We were the truck you don’t drive behind.  Top speed was 50 mph and everything Dave and I owned was perilously tied down…  A couple mattresses flapping in the wind, dressers, old TV’s, several garbage bags full of dirty laundry, some boxes of canned food and ramen noodle soup, a halogen lamp, and a deer sign with a bullet hole in it that we stole off the highway one night.

I remember it was appropriately raining for much of the drive.  I don’t think I cared much about my stuff getting wet.  Rather, the drizzle made it difficult to distinguish me from the other two guys in the truck if you were on the outside looking in.  It also made it difficult to see any emotion on my face.  So went the days of the life I had lived that previous year. 

By the time we arrived at my parent’s house the sun was out.  When we pulled into the driveway I noticed my Dad sitting in my Grandfather’s old chair on the front porch.  My stomach felt sick.  I wanted to cry.  Surely he knew why I was back.  Surely he knew I had squandered everything he gave me on wild living and now…now I had no place to go.  I tried to keep my lips still while I rehearsed my apology.  Dave looked at me, then back at my Dad as my Dad stood up. 

The brakes screamed for mercy as the truck came to a stop.  The old engine snored more than it purred, and it let out a startled yelp when Tony shut it down.  The rusty door cried out for grease as I shoved it open and hopped down.  Tony and Dave didn’t say a word.  Maybe they felt the awkwardness of the moment?  Maybe they perceived my fear in the moment?  Maybe they sense the holiness beneath the surface of the moment?  None-the-less, I lifted my chin, threw my shoulders back and headed toward the porch.  By the time I crossed in front of the truck I had slouched back to a defeated position.  My feet felt like cinderblocks and my knees felt like plastic.  Again, I wanted to cry.

The porch was a small space.  There were two steps up to a concrete platform where there was room for a single chair that sat behind the swing of the screen door.  I noticed my Dad step forward to the edge of the top step.  When I got to the steps there was no room for me to step up, so I toed the bottom step and kept my head down.  I noticed my shadow cast toward my Dad.  I noticed the worn leather on his work shoes.  I noticed the thick veins on his hands that hung near his pockets.  I could barely stand the moment.  Then my Dad stepped down. 

The steps seemed really crowded all at once.  I stepped back slightly as he stepped down another step to my level.  It was like a dance.  It felt intimate.  We knew which way to move. 

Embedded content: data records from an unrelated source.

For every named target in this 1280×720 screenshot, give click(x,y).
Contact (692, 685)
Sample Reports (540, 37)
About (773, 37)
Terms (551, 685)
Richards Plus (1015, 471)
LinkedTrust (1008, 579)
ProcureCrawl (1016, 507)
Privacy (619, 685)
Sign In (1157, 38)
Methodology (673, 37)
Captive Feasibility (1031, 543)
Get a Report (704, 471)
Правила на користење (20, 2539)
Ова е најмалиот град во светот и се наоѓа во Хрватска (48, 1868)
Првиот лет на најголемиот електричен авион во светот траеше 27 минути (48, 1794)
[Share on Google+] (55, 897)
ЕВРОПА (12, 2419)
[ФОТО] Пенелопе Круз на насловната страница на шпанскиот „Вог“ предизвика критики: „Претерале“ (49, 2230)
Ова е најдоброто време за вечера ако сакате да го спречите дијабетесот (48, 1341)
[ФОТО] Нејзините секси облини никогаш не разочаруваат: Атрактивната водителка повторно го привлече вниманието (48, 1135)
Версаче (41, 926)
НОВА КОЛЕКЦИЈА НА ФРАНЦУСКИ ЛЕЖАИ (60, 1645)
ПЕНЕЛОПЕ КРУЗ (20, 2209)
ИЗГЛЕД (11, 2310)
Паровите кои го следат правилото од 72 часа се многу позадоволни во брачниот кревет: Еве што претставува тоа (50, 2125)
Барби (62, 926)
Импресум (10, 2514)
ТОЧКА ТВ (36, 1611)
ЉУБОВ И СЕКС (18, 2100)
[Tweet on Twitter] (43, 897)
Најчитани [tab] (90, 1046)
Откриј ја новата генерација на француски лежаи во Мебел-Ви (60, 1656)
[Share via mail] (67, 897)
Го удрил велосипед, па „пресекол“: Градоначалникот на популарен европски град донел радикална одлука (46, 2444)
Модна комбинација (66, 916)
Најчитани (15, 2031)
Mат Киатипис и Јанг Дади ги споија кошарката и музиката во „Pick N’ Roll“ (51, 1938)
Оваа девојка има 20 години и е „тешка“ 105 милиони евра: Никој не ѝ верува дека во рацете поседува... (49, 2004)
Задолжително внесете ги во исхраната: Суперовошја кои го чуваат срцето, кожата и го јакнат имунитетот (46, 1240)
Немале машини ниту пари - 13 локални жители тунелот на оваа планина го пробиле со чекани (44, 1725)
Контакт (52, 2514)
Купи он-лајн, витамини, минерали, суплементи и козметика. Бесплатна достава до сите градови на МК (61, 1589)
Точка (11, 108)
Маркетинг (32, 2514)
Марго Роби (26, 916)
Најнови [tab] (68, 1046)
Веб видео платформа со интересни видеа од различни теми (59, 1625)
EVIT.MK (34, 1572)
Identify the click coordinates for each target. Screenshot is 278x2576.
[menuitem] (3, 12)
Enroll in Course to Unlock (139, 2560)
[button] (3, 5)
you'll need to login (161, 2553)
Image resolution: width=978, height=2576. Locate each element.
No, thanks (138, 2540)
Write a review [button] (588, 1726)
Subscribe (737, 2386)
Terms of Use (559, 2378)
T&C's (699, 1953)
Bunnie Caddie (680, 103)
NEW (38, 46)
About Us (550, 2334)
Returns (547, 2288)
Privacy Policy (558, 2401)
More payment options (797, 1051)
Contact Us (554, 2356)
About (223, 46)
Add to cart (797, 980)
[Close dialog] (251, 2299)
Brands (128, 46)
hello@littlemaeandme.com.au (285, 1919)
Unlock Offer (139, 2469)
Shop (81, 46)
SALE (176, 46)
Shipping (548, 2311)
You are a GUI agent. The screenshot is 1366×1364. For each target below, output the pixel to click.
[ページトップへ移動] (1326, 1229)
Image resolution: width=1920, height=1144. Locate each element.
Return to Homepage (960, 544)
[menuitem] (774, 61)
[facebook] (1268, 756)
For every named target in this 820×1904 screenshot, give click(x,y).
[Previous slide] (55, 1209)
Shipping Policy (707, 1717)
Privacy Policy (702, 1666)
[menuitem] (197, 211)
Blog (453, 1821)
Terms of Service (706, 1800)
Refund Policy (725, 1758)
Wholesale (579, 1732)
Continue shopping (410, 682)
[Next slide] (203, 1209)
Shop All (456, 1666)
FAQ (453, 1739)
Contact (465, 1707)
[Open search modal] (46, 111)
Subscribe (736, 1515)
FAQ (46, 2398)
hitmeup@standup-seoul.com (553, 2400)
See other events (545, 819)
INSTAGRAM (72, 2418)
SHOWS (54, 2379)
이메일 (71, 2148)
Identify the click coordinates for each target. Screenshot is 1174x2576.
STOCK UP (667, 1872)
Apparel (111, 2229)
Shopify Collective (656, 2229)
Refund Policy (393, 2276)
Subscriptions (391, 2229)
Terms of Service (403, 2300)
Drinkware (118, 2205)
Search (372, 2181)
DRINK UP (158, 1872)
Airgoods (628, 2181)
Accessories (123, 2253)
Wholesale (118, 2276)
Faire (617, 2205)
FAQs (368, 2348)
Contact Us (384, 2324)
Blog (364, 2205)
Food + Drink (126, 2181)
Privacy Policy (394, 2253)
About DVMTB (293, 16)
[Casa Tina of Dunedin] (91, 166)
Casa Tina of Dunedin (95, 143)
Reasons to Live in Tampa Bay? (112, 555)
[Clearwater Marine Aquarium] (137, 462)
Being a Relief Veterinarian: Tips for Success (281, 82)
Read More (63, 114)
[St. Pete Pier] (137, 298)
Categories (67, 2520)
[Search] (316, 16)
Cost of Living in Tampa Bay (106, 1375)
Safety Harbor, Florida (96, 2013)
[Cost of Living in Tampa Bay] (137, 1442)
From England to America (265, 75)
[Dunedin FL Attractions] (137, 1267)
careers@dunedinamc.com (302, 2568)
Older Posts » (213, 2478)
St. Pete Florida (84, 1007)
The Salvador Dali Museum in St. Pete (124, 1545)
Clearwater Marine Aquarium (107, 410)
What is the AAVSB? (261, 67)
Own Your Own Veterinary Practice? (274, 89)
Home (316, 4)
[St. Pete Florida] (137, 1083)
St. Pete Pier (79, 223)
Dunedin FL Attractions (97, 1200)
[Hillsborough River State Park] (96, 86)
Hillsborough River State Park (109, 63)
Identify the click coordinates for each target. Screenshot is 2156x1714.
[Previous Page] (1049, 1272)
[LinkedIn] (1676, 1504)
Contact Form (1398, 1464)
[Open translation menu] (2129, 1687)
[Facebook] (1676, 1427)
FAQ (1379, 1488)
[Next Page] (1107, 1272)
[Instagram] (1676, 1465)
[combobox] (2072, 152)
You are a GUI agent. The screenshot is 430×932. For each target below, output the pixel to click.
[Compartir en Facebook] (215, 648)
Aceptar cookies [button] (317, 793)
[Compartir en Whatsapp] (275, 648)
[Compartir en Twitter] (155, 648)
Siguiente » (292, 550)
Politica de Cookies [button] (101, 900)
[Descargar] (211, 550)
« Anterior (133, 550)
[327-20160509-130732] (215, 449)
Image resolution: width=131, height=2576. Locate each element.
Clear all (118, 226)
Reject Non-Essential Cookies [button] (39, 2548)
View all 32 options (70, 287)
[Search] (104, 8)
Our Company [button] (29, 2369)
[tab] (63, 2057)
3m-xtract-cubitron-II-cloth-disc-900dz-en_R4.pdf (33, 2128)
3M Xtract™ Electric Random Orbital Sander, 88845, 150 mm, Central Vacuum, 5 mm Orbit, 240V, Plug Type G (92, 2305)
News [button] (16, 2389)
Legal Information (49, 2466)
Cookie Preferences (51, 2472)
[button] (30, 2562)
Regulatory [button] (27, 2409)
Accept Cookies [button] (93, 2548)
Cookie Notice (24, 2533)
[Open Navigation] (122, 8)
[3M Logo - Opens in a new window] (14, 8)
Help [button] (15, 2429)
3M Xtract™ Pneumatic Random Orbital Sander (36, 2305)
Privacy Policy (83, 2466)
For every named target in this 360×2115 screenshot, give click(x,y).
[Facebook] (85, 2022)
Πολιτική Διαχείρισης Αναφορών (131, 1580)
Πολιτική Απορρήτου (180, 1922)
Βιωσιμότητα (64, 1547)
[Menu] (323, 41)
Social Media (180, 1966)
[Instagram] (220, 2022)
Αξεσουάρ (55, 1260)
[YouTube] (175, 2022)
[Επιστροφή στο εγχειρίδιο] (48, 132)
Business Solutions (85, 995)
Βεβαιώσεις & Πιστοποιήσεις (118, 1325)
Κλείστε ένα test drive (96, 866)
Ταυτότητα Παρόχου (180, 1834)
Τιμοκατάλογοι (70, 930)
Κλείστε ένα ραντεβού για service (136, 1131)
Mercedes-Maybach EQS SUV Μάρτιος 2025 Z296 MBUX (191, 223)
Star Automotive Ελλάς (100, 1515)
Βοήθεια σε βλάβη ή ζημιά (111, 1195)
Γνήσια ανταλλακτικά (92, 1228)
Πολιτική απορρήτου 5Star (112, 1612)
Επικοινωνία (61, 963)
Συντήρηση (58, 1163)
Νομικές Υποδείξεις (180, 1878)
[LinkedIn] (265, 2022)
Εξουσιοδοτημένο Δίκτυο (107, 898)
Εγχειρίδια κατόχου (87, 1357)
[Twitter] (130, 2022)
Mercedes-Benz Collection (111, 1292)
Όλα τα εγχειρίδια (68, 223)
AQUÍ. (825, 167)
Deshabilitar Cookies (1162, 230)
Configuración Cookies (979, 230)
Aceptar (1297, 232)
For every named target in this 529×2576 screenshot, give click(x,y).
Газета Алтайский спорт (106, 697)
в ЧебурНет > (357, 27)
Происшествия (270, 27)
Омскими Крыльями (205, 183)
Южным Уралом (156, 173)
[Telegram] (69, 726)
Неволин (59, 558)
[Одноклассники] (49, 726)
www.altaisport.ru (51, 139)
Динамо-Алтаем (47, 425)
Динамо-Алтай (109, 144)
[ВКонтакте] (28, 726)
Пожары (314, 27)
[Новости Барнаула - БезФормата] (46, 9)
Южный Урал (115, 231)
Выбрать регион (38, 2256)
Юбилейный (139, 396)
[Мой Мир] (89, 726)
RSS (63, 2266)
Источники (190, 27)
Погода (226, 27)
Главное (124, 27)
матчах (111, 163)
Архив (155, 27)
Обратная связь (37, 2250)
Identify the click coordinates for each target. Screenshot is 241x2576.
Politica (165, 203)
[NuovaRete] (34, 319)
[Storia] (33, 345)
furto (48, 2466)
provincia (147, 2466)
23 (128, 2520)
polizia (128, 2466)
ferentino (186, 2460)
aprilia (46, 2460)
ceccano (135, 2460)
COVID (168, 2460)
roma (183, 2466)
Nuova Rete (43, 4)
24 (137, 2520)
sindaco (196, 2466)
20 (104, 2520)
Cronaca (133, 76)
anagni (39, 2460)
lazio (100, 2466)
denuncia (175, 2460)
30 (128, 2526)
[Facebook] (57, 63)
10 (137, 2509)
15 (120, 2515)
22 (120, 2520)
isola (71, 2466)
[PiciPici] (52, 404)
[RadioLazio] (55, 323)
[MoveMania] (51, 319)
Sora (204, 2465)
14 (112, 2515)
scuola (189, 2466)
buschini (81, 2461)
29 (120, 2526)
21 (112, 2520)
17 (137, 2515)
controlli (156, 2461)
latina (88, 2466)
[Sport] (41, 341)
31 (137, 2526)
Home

Finally I began to cry and I looked up at him.  He put his arms around me and pulled me in before I could see his face; before I could see any disappointment in his eyes.  I could hear him breathing right by my ear.  His breaths were gentle.  They did not sound like anxious breaths.  It did not sound like he was upset.  Then I heard his dry lips separate.  He took a breath like those breaths we take when we are about to say something emotional and do not want to cry. 

“Welcome home son.  May I help you unload your stuff?”

Until that moment I had never known forgiveness could be more than words.  I thought the script went something like, “I was wrong.  I am sorry. Please forgive me.”  To which the receptor replies, “I forgive you.”  I had no idea forgiveness was a posture that perfectly complements the posture of repentance, and that these postures fit together in an embrace; a union of emotional petition and affectionate appeal.  Without an explicitly stated apology and without explicitly stated forgiveness, there at the foot of the steps to that porch I was forgiven; a Father and a son reconciled.